Graceful Shutdown: Dying Without Dropping Requests

You deploy a new version. Kubernetes kills the old pod. A user’s request was mid-flight. They see a 502.

Your deploy just caused an error. Not a bug in your code. Just bad timing.

Graceful shutdown is the fix. Stop accepting new work, finish what you started, then die.

The Kill Sequence#

When Kubernetes (or any orchestrator) wants to stop your pod:

SIGTERM: “Please shut down.” Your app should start cleanup.
Grace period: Default 30 seconds. Time to finish up.
SIGKILL: “Die now.” Forced termination. No cleanup possible.

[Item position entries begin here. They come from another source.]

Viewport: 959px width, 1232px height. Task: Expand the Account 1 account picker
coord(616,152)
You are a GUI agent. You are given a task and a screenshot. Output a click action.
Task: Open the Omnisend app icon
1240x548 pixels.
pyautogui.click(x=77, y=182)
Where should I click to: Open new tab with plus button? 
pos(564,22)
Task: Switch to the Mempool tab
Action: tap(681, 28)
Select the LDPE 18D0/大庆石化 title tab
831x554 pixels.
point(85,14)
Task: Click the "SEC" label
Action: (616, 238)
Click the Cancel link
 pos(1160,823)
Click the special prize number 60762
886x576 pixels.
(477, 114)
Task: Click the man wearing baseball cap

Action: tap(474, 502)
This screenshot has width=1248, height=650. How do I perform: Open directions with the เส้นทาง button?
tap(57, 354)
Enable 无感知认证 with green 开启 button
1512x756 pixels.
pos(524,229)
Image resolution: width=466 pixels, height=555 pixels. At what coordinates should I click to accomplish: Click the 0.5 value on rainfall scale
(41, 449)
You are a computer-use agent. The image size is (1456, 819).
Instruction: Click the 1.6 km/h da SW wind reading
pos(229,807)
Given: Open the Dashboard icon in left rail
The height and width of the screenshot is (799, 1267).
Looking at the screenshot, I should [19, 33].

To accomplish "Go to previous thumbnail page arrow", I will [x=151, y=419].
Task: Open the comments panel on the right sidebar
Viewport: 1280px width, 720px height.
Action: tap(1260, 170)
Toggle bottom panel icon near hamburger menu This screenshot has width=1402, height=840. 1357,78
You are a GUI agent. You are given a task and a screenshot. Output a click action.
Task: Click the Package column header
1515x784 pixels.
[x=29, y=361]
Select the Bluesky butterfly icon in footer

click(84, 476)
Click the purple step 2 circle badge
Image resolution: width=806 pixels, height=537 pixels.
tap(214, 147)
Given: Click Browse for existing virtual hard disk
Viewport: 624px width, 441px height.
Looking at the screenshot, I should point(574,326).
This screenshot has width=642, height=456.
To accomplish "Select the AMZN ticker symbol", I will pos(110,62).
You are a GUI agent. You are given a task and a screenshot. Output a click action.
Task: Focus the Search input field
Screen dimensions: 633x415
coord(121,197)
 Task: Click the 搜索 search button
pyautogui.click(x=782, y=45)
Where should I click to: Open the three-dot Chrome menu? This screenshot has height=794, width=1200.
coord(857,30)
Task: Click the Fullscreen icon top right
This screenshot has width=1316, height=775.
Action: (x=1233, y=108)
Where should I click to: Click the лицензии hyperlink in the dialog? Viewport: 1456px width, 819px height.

If you ignore SIGTERM, you get 30 seconds of doing nothing, then a hard kill. In-flight requests die mid-execution.

%%{init: {'theme':'base', 'themeVariables': { 'primaryColor':'#000000','primaryTextColor':'#00ff00','primaryBorderColor':'#00ff00','lineColor':'#00ff00','secondaryColor':'#000000','tertiaryColor':'#000000'}}}%% sequenceDiagram autonumber participant K as Kubernetes participant App as Your App participant LB as Load Balancer K->>App: SIGTERM Note over App: Stop accepting new requests K->>LB: Remove from endpoints Note over App: Finish in-flight requests Note over App: Close connections, flush buffers App->>K: Exit 0 Note over K: If timeout: SIGKILL

The Race Condition#

Here’s what catches people: SIGTERM and load balancer update happen in parallel. Not sequentially.

Kubernetes sends SIGTERM to your pod. Kubernetes also starts removing the pod from the Service endpoints. But the load balancer might still send traffic for a few seconds while it catches up.

If your app stops accepting connections immediately on SIGTERM, those last few requests get connection refused.

The fix: preStop hook.

lifecycle:
  preStop:
    exec:
      command: ["sleep", "5"]

The preStop hook runs before SIGTERM. A 5-second sleep gives the load balancer time to stop sending traffic. Then SIGTERM fires. Then you shut down.

It’s a hack. But it works.

Spring Boot Graceful Shutdown#

Spring Boot 2.3+ has built-in support:

server:
  shutdown: graceful

spring:
  lifecycle:
    timeout-per-shutdown-phase: 30s

When SIGTERM arrives:

Stop accepting new requests
Wait up to 30 seconds for in-flight requests to complete
Shut down

@Bean
public GracefulShutdown gracefulShutdown() {
    return new GracefulShutdown();
}

// Or handle it yourself
@PreDestroy
public void onShutdown() {
    log.info("Shutting down, finishing in-flight work...");
    // flush queues, close connections, etc.
}

What to Clean Up#

In-flight HTTP requests. Let them finish. Don’t kill mid-response.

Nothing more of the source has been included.